EndoVGGT: GNN-Enhanced Depth Estimation for Surgical 3D Reconstruction
EndoVGGT enhances surgical 3D reconstruction with DeGAT, improving PSNR by 24.6% and SSIM by 9.1%.
Key Findings
Methodology
EndoVGGT framework employs a Deformation-aware Graph Attention (DeGAT) module to dynamically construct feature-space semantic graphs, capturing long-range correlations among coherent tissue regions. Unlike static spatial neighborhoods, DeGAT enables robust propagation of structural cues across occlusions, enforcing global consistency and improving non-rigid deformation recovery. Extensive experiments on the SCARED dataset validate its efficacy in surgical scene 3D reconstruction.
Key Results
- On the SCARED dataset, EndoVGGT significantly improves PSNR by 24.6%, enhancing reconstruction fidelity. Additionally, SSIM increased by 9.1%, indicating substantial improvements in structural consistency.
- In terms of cross-dataset generalization, EndoVGGT exhibits strong zero-shot generalization to unseen SCARED and EndoNeRF domains, confirming that the DeGAT module learns domain-agnostic geometric priors.
- Ablation studies confirm that feature-level integration of the DeGAT module significantly enhances reconstruction performance, especially in handling non-rigid scenarios.
Significance
The EndoVGGT framework addresses the geometric continuity fragmentation issues faced by traditional fixed-topology methods when dealing with low-texture surfaces, specular highlights, and instrument occlusions. This method not only improves the accuracy of 3D reconstruction in surgical scenes but also demonstrates strong cross-dataset generalization capabilities. This research provides more accurate geometric information for surgical robotic perception, advancing surgical navigation and training.
Technical Contribution
EndoVGGT's technical contributions lie in its dynamic feature-space modeling capability, enabling strong zero-shot generalization without relying on scene optimization.
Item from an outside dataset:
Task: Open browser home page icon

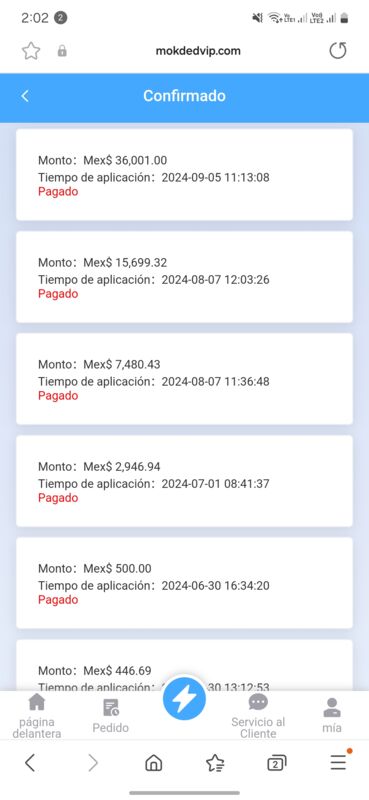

The DeGAT module dynamically constructs semantic graphs to capture long-range correlations across occlusions, significantly enhancing non-rigid deformation recovery. Compared to existing NeRF and Gaussian Splatting methods, it offers a more efficient solution.
Novelty
EndoVGGT is the first to introduce the DeGAT module in surgical 3D reconstruction, achieving zero-shot cross-dataset generalization through dynamic feature-space modeling. Unlike traditional methods, it does not rely on scene optimization, maintaining high fidelity in complex non-rigid scenarios.
Limitations
- EndoVGGT may experience performance degradation in extremely complex surgical scenes, particularly with significant occlusions and rapid movements.
- The method still has high computational complexity, which may limit its use in real-time applications.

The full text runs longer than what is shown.